Des amis psys m’ont dit que les hommes russes viennent souvent avec des problèmes de solitude, de vide intérieur. « J’ai tout fait », disent-ils, perplexes. Pourquoi, si je gagnais de l’argent, en donnait, construisait quelque chose tout le temps, pourquoi n’y a-t-il pas de bonheur et d’amour ? Après tout, tout était « pour sa femme », « pour sa famille »…

Et s’il ne construit pas, ne gagne pas, ne donne pas de soutien, et pleure aussi, alors beaucoup de femmes russes sont d’autant plus malheureuses, parce que l’homme « devrait » être plus fort, « devrait » être un soutien.  La charia c’est pas pour nous, bien sur mais cependant il y a également des rôles imposés, et aussi de la souffrance.

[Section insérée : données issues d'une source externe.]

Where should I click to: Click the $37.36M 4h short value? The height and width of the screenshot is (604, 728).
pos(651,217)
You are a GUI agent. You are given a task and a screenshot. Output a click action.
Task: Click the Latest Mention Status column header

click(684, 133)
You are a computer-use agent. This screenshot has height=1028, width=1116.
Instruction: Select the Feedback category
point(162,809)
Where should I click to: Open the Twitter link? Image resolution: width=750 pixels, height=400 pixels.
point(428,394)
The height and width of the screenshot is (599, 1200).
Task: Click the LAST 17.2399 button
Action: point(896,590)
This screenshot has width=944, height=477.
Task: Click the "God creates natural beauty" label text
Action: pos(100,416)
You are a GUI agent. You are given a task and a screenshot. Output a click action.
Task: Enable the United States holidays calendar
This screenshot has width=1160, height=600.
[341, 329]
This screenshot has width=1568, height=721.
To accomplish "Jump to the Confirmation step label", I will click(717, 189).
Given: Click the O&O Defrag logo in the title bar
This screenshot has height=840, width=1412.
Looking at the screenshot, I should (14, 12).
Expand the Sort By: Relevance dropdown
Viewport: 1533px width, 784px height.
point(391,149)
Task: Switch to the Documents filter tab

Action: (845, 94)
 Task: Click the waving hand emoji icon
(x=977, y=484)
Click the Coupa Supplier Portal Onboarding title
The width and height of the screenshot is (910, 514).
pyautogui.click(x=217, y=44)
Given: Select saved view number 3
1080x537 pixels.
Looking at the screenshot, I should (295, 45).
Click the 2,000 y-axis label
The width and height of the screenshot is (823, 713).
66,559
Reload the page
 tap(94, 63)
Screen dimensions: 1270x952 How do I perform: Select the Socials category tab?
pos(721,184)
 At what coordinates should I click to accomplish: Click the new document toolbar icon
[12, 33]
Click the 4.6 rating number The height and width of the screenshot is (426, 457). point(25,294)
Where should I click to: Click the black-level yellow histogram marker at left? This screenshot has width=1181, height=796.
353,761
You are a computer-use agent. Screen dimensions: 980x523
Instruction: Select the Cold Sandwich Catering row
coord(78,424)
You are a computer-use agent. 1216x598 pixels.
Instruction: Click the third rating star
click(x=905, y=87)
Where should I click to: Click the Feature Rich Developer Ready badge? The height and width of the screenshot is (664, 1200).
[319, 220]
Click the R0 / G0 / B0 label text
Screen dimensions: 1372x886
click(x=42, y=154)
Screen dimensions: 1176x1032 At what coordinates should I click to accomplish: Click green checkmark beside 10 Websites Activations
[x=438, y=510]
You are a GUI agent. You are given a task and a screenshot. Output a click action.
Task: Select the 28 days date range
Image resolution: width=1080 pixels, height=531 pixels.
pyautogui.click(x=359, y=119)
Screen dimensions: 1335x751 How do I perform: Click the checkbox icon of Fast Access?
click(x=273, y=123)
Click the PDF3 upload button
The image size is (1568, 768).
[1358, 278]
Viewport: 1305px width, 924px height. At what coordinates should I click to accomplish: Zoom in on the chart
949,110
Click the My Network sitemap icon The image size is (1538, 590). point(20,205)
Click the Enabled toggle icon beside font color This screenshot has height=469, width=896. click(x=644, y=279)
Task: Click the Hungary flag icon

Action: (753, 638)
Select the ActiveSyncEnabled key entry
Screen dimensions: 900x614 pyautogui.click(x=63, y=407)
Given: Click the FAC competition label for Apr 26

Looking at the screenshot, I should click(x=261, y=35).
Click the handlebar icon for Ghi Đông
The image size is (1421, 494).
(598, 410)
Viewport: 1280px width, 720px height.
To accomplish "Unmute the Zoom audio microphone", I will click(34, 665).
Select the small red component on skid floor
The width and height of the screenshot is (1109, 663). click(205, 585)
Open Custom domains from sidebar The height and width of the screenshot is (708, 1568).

Les hommes meurent plus tôt, tombent malades plus gravement, sont censés prendre leur retraite plus tard, « les hommes sont plus faibles que nous », « nous sommes un sexe fort », voilà des mots familiers.  La discrimination au contraire n’est pas rare non plus : pour des raisons politiques, les femmes sont choisies comme déléguées.

Zahara

Vous pouvez lire cette histoire collective et le projet qui y est associé sur un site web de la Banque européenne pour la reconstruction et le développement, https://stories-ebrd.com/zahara-story-egypt/. Le lieu de l’action est l’Égypte. Au début de l’histoire, Zahara est encore une petite fille, assise dans un bus avec sa mère, et un monsieur appuyé sur son épaule avec la partie inférieure de son corps, et elle est gênée. Descendues du bus, elle la dit à sa mère et celle-ci répond, « Tu es une femme maintenant », et montre comment utiliser l’épingle du hijab dans des cas pareilles. Et à la fin de l’histoire, Zahara, adulte, qui a toujours peur dans les transports en commun, rentre chez elle après un voyage d’affaires, embrasse joyeusement son petit fils… et se demande soudain comment un gentil garçon peut devenir un homme violent.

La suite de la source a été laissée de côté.